Barr monitors the kind of clothes Brooke wears and the lines Brooke speaks, insisting on different jewelry or a script change if she thinks something is inappropriate.

"But we're two totally separate people," she says. "Brooke is more serious and organized. I'm much more of a goof. And what she does for a living is totally foreign to me."

They're both petite, with reddish-blond hair and blue eyes, but Barr, who wears jeans and cowboy boots off-camera, will tell you elegant Brooke English doesn't even resemble her.

"I just don't feel she looks like me," Barr says. "Even when I get all made up to go out with my husband I look different. It's the clothes, the whole thing."

But over 16 years, there have been eerie similarities between Barr and Brooke English. When Barr began the role, she and her character both were young, single and had had problems with their mothers.

Both Barr and Brooke English have been married twice and both have given birth to a daughter. Soap being soap means Brooke has not fared as well as Barr. Her second marriage failed. Barr says hers is solid after 10 years. Brooke's daughter was killed by a drunken driver. Barr's daughter is alive and well.

But the years have been kind to them. Brooke began on "All My Children" as a spoiled, manipulative teen-ager. She's now one of the moral backbones of the show. Barr, who underwent therapy to deal with a difficult childhood, says she's grown in a similar direction.

Actress Ruth Warrick, who plays Brooke's aunt on the show, remembers Barr as "kind of unhappy" when she joined the cast.

"Julia was not very communicative," Warrick recalls. But she also remembers the day two years later when things changed between them - both on- and off-camera.

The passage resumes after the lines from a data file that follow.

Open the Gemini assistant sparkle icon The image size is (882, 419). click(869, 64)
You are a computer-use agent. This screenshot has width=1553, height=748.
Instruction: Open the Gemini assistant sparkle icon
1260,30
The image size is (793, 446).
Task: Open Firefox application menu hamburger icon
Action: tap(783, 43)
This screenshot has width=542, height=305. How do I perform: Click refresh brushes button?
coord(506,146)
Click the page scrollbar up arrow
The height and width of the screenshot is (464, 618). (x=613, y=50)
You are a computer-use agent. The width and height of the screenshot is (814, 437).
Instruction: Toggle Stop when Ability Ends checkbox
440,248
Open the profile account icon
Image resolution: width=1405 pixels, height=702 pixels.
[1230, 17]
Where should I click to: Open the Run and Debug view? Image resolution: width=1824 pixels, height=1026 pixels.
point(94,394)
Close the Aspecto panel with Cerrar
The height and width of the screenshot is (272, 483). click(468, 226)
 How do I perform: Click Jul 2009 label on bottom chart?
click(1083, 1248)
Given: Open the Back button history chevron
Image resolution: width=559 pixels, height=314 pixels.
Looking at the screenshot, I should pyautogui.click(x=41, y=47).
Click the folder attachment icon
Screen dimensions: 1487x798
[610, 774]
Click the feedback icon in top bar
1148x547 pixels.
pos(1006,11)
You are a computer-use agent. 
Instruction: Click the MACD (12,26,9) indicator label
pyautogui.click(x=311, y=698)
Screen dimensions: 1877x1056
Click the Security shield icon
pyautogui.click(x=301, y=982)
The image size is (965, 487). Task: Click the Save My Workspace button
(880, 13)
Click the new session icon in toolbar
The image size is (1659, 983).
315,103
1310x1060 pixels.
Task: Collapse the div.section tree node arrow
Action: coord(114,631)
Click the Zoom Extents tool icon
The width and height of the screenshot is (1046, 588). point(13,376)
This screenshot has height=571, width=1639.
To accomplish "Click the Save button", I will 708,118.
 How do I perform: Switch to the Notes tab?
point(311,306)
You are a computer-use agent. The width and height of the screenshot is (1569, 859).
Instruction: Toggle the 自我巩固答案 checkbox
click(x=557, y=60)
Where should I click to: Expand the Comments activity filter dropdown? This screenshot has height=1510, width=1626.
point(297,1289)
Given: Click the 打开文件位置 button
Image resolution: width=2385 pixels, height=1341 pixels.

"In the story line she was falling in love and getting hurt, the way she'd hurt others," Warrick says. "My character had been a little bristly to her, but then she started to be more loving. One day, the lines we were saying were real. I remember being on the set and saying the lines and feeling it happen in real life. I got chills up my spine."

Barr begins work at 7:30 a.m. in a rehearsal hall at the ABC studios on Manhattan's West Side. The actors straggle in, sipping coffee and gazing blearily at their scripts. When they begin "dry blocking," no one seems to know their lines.

They consult their scripts like high-school thespians and recite the lines woodenly, hooting at the love scenes and goosing each other.

Learning all those lines, says Barr, depends on the actor. But hardly anyone comes in with the day's script memorized.

"Whenever I get a script, I read it right away," she says. "I spend a half hour with a script every night. But I find my most productive work is with the actor the next day."

Cast members run through the day's show three times before final taping. By dress rehearsal, the actors and actresses, with help from wardrobe and makeup, have metamorphosed into the glossy, glamorous residents of Pine Valley. Everyone hits their mark and hardly anyone forgets a line. The show begins taping at 4 p.m. and the cast goes home by 7 p.m.

Having played Brooke English for 16 years, Barr is uncertain when, if ever, she will relinquish Brooke and the salary in the "healthy six-figure range" she commands.

"I feel a real loyalty and a sense of being true to her," Barr says.

`All My Children' airs Monday through Friday at 1 p.m. on WSET-Channel 13.